Scriveva, invece, Padre Balducci sempre nel 1987 (Ci aspetta domani): «Se noi ricostruiamo la realtà storica di Milani, anche nella sua lontananza, tenendo conto della diversità della situazione e poi la interroghiamo, scopriamo che Don Milani è uno di quei maestri che non ci richiamano al ricordo del passato, ma che ci hanno dato appuntamento nel futuro».
Soltanto una società e, io aggiungo, un sindacato fondati sulla partecipazione cosciente e responsabile, possono contrastare la globalizzazione neoliberista e rifondare la politica e la rappresentanza, ricollegare etica, politica e diritto, ridare pienezza ad una democrazia spesso ormai solo formale.
Forse, ancora di più, senza rinunciare ad un profilo di senso, dobbiamo ripartire dalla società dei frammenti, come ci insegna Ivo Lizzola. Ripartire dal cooperare e da una comunità inclusiva, da luoghi apparentemente deboli e periferici come le aree interne (le Barbiana di oggi) nella megalopoli interconnessa e supersonica globale.
In tutto questo Don Milani e i suoi allievi ci hanno lasciato un percorso peculiare che incontra il valore del sindacato come strumento comune della giustizia, come luogo educativo, trasformativo, esperienziale di una società più giusta.
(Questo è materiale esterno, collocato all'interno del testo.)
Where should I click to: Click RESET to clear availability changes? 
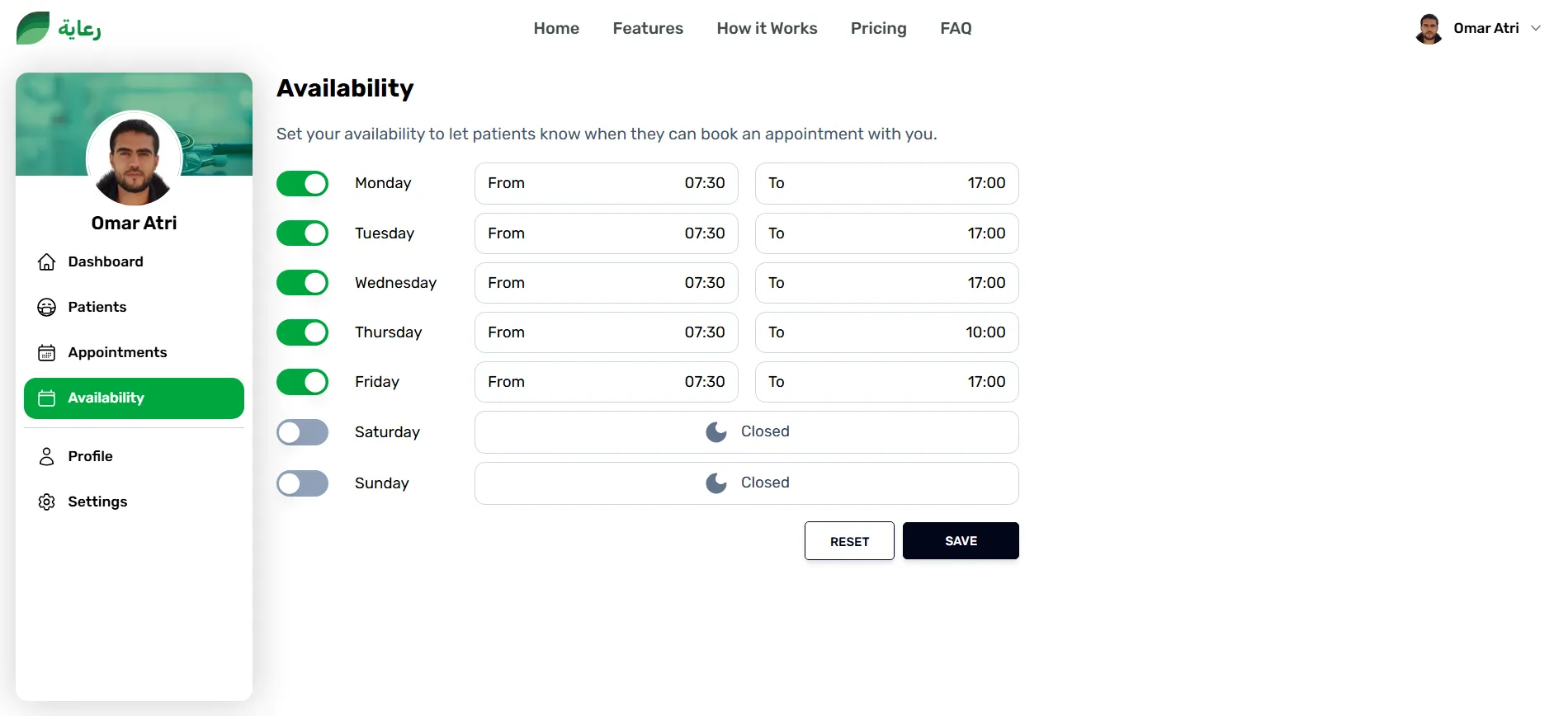click(848, 540)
A partire dagli ultimi, anche nel lavoro.
A partire da quella dimensione planetaria che ha a cuore l’umanità e la terra. Il lavoro come cura, il sindacato come tessuto di uguaglianza.
A quasi sessant’anni da quell’importante e decisivo congresso della Cisl del 1969 citato all’inizio di questo articolo e guardando al presente e al futuro in occasione dei cento anni della nascita di don Lorenzo Milani, ci è parso interessante e utile raccontare, nella nuova edizione di Quel filo teso tra Fiesole e Barbiana, due storie di intreccio tra periferie del lavoro, impegno e rappresentanza sindacale.
Due storie di lavoratrici e lavoratori al confine di quella che papa Francesco individua, perfettamente in linea con il solco tracciato dal priore di Barbiana rispetto al mondo del lavoro, come una missione sindacale che va vissuta intensamente tra: «profezia e innovazione».
Due contributi che ci accompagnano in due mondi che appaiono lontanissimi, ma che sono accomunati dall’essere a valle e a monte di una stessa filiera, quella dei prodotti agricoli e alimentari che incontrano la modernità turbolenta, a tratti spietata e distratta, dell’economia dell’algoritmo e delle piattaforme digitali.
Rider e braccianti: una sfida inedita e una antica per un sindacato che non può che prendersi cura a trecentosessanta gradi della persona, di un’umanità spesso diseredata, ma non per questo non diversificata e multiforme, anche nelle aspirazioni, oltre che nei bisogni.
Tra le strade trafficate e metropolitane di Roma capitale, come tra i campi della pianura della Capitanata, incontriamo un sindacato «in strada» e di «strada» che, non senza difficoltà, prova a essere prossimo e a identificarsi con chi vive ai margini di un’economia troppo spesso fondata sullo sfruttamento e sullo «scarto».
Un sindacato che prova a rappresentare, anche nel secolo successivo a quello in cui ha vissuto don Lorenzo Milani, con tutti i suoi limiti e le sue mancanze, una via opportuna per «praticare l’amore» e «cercare un fine, dare un senso alla Vita».